Direitos Humanos
Bancos silenciosos da China: facilitadores ocultos de abusos ambientais na América Latina
Bancos chineses financiam as maiores minas na América Latina, enquanto comunidades enfrentam violência e despejos.
![Pedestres passam por uma agência do Banco Industrial e Comercial da China em Pequim. [Pedro Pardo/AFP]](/gc4/images/2025/07/17/51190-icbc-600_384.webp)
Por Entorno |
À medida que a transição energética global se acelera, os ricos depósitos de minerais essenciais da América Latina se tornaram um ímã para investimentos.
No centro dessa disputa está a China, o maior comprador e investidor na região, cujas empresas e bancos desempenham um papel fundamental na extração de cobre, lítio e outros recursos estratégicos.
Mas, à medida que as escavadeiras chinesas cavam cada vez mais fundo na terra, os relatos de abusos de direitos humanos que vitimam inimigos desses projetos continuam aumentando.
Um relatório divulgado em 6 de maio, elaborado por Paulina Garzón e María Emilia Hermosa, da organização Latinoamérica Sustentable (LAS), expõe um ator-chave, embora frequentemente esquecido, nesse padrão de violência: os bancos chineses.
![Manifestantes de comunidades locais afetadas pelo projeto de mineração Las Bambas, no Peru, expressaram suas queixas durante um protesto em 2021. [Ministério de Energia e Minas]](/gc4/images/2025/07/17/51208-bambas-600_384.webp)
Intitulado "Rompendo o anonimato: o papel dos bancos chineses frente aos impactos sofridos pelos defensores ambientais", o relatório aponta as instituições financeiras chinesas como atores silenciosos, mas essenciais, em um sistema que alimenta a repressão.
Esses bancos financiam mais de 120 projetos de mineração na região, incluindo Las Bambas, Río Blanco e Toromocho no Peru; Mirador no Equador; e operações de lítio na Argentina, no Chile e no Brasil.
De 2000 a 2020, quase 40% dos US$ 180 bilhões em exportações latino-americanas para a China corresponderam a minerais essenciais.
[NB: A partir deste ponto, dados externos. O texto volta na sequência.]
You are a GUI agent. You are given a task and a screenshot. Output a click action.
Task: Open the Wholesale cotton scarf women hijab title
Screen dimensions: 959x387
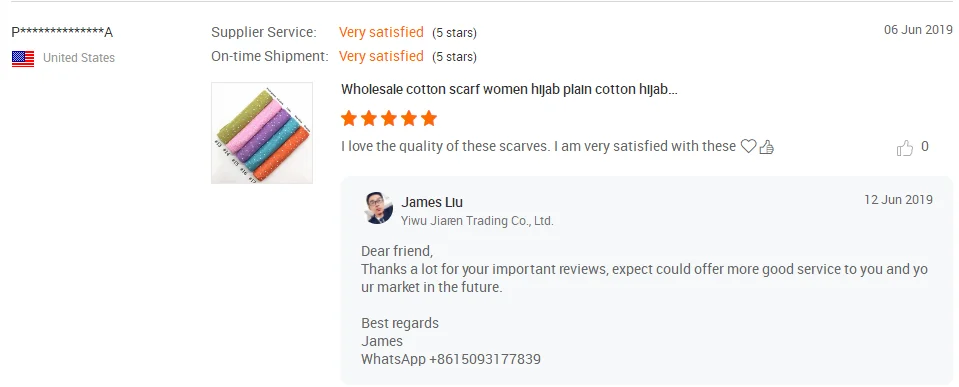click(509, 89)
Enquanto isso, 35% de todo o investimento estrangeiro direto chinês na região foi destinado ao setor de mineração.
De projeto em projeto, grupos da sociedade civil documentaram assédio, vigilância, despejos forçados, criminalização e até assassinatos de críticos de empreendimentos extrativos.
Apenas em 2024, a Front Line Defenders registrou 324 assassinatos de defensores dos direitos humanos em todo o mundo. Desses, um total impressionante de 257, ou 79,3%, ocorreu na América Latina.
A mão invisível das finanças
Apesar de seu profundo envolvimento financeiro, os bancos chineses enfrentaram pouco escrutínio ou responsabilização.
Os bancos desfrutam de um "conveniente anonimato" quando se trata dos abusos cometidos por seus clientes, afirmou a LAS. Mas a influência que exercem é inegável. Ao conceder empréstimos, os bancos influenciam diretamente as decisões e a conduta das empresas que financiam.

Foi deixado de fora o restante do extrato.